Data section:
_ _ _

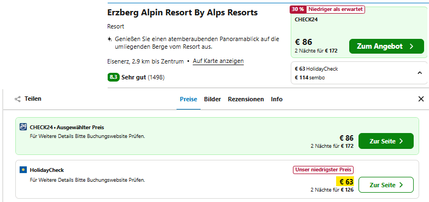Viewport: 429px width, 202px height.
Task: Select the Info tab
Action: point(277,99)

_ _ _

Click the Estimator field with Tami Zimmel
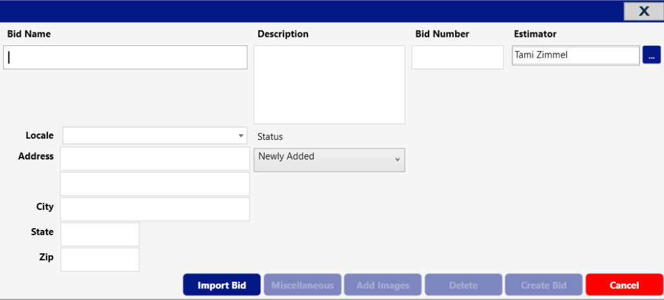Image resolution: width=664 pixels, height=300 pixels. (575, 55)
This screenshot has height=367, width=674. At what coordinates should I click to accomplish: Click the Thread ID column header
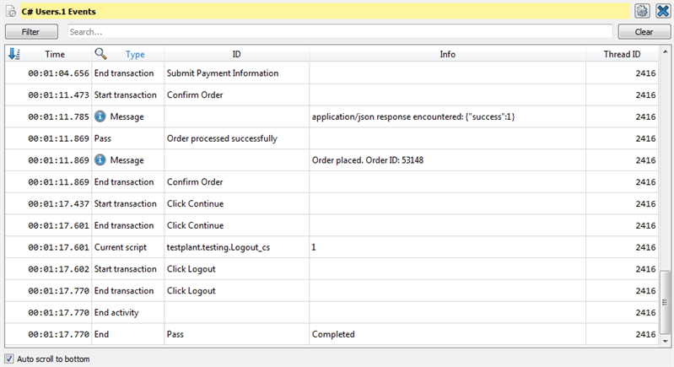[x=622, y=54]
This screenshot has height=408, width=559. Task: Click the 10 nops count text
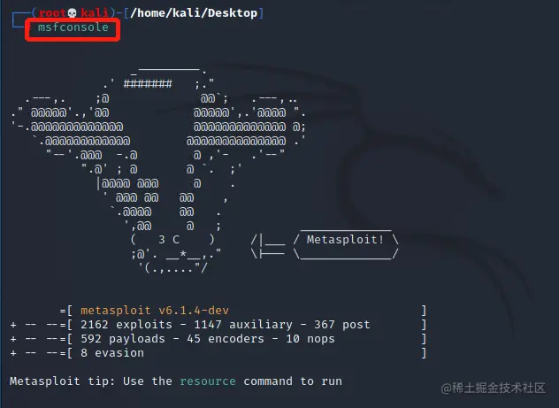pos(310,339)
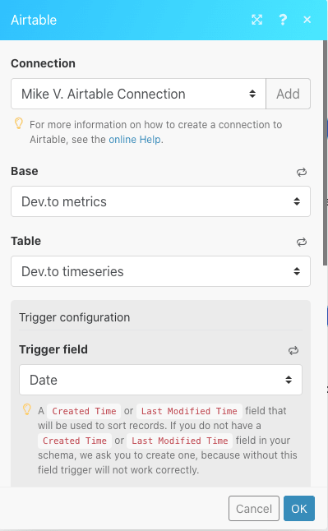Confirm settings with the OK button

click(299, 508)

_ _ _

Transcribe the material verbatim from the line containing "This screenshot has height=367, width=674." through the line containing "click(299, 508)", both lines included. Omit the pictures from your answer.

This screenshot has height=367, width=674. At what coordinates should I click to accomplish: Click the Thread ID column header
[x=622, y=54]
This screenshot has height=408, width=559. Task: Click the 10 nops count text
pos(310,339)
Confirm settings with the OK button

click(299, 508)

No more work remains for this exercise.